The Walking Dead: World Beyond Showrunner Addresses Delayed Series Premiere

The Walking Dead: World Beyond co-creator and showrunner Matt Negrete commemorated what would have [...]

The Walking Dead: World Beyond co-creator and showrunner Matt Negrete commemorated what would have marked the premiere date of the two-season limited event series after it was delayed amid the coronavirus crisis. The new series co-created by chief content officer and former Walking Dead showrunner Scott Gimple was scheduled to premiere Sunday, April 12, following the Season 10 finale of The Walking Dead. The season finale was indefinitely postponed by AMC when it became clear post-production work on the special effects-heavy episode could not be completed before California shut down for business. Both the Season 10 finale and the premiere episode of World Beyond will now air at an undetermined date later in the year.

"Today was the original premiere date of @twdworldbeyond which had to be pushed to later this year due to current events," Negrete wrote in an Instagram post published Sunday, accompanied by an image of chairs for its primary cast: Hope (Alexa Mansour), Iris (Aliyah Royale), Silas (Hal Cumpston) and Elton (Nicolas Cantu). "On the bright side, given how each day blends into the next, 'later this year' will be here before we know it."

"Til then, let's all do what we can to stay safe and healthy look out for each other," Negrete added. "Better days are coming."

Taking place a decade post-outbreak, putting the events of World Beyond in sync with Season 10 of The Walking Dead, the new series differs from the main show and first spinoff Fear the Walking Dead by focusing on a younger group of survivors who have spent the majority of the apocalypse inside a place of relative safety and comfort.

● Excerpted data

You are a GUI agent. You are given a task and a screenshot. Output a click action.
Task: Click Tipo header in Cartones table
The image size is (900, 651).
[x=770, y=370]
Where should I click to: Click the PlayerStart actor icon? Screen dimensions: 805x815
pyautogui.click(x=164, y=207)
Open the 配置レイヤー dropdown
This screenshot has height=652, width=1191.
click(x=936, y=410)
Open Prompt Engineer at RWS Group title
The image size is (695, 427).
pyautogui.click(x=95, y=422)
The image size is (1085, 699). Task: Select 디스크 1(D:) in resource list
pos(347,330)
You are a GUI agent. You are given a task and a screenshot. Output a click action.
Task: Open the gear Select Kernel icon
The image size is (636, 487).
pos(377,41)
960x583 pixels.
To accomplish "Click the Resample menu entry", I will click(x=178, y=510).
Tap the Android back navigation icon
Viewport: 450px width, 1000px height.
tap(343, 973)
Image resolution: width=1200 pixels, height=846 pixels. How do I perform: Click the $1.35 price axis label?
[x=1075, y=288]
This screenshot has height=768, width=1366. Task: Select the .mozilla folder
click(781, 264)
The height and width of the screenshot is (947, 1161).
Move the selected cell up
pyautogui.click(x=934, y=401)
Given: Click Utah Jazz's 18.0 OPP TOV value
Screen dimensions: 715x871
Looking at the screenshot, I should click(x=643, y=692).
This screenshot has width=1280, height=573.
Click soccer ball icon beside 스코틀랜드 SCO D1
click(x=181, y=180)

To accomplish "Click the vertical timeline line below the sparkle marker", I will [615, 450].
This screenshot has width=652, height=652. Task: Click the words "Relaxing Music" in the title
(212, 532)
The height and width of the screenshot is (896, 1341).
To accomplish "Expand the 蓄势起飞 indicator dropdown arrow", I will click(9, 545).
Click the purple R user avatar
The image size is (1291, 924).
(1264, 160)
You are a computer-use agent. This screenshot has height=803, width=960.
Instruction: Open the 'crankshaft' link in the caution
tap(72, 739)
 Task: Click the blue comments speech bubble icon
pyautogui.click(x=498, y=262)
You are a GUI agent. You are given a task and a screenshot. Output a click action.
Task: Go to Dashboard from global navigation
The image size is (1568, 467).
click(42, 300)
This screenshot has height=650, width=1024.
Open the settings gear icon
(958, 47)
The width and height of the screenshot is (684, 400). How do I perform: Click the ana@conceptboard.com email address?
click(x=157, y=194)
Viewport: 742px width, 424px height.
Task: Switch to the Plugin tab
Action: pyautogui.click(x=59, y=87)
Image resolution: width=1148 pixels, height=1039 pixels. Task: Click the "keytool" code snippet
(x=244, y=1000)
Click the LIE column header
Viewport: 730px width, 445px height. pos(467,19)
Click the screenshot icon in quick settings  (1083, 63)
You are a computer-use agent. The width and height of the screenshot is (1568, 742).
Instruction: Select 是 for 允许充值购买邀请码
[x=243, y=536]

● Work to complete
Continue the text about the delayed World Beyond premiere, starting after its last sentence.

● Task response
Introducing the Campus Colony in Nebraska, home to experienced apocalypse survivors Felix (Nico Tortorella) and Huck (Annet Mahendru), World Beyond deeply involves the Civic Republic Military, an organization responsible for the disappearance of Rick Grimes (Andrew Lincoln) from the mothership series.

"I mean there's a lot of things that make it different. The first one is really the situation with which the characters have been living in, relatively, a first world situation. Relatively," Gimple previously told EW. "Because it's focusing on young people, even the 'adults' in this are on the younger side, they've more or less grown up with this. There's a certain everydayness of this to them, though they've been behind walls."

When a dangerous mission calls for Hope, Iris, Silas and Elton to journey into the world beyond, where they'll encounter flesh-eating "empties," it's "a very big deal for these characters to leave these walls."

"Even though they aren't like, 'Oh, what are these people?' They aren't shocked upon seeing walkers, but it's just they haven't been interacting with them. They haven't had to interact with them," Gimple noted. "It's an incredible act of bravery for some of these people to potentially step out into the world."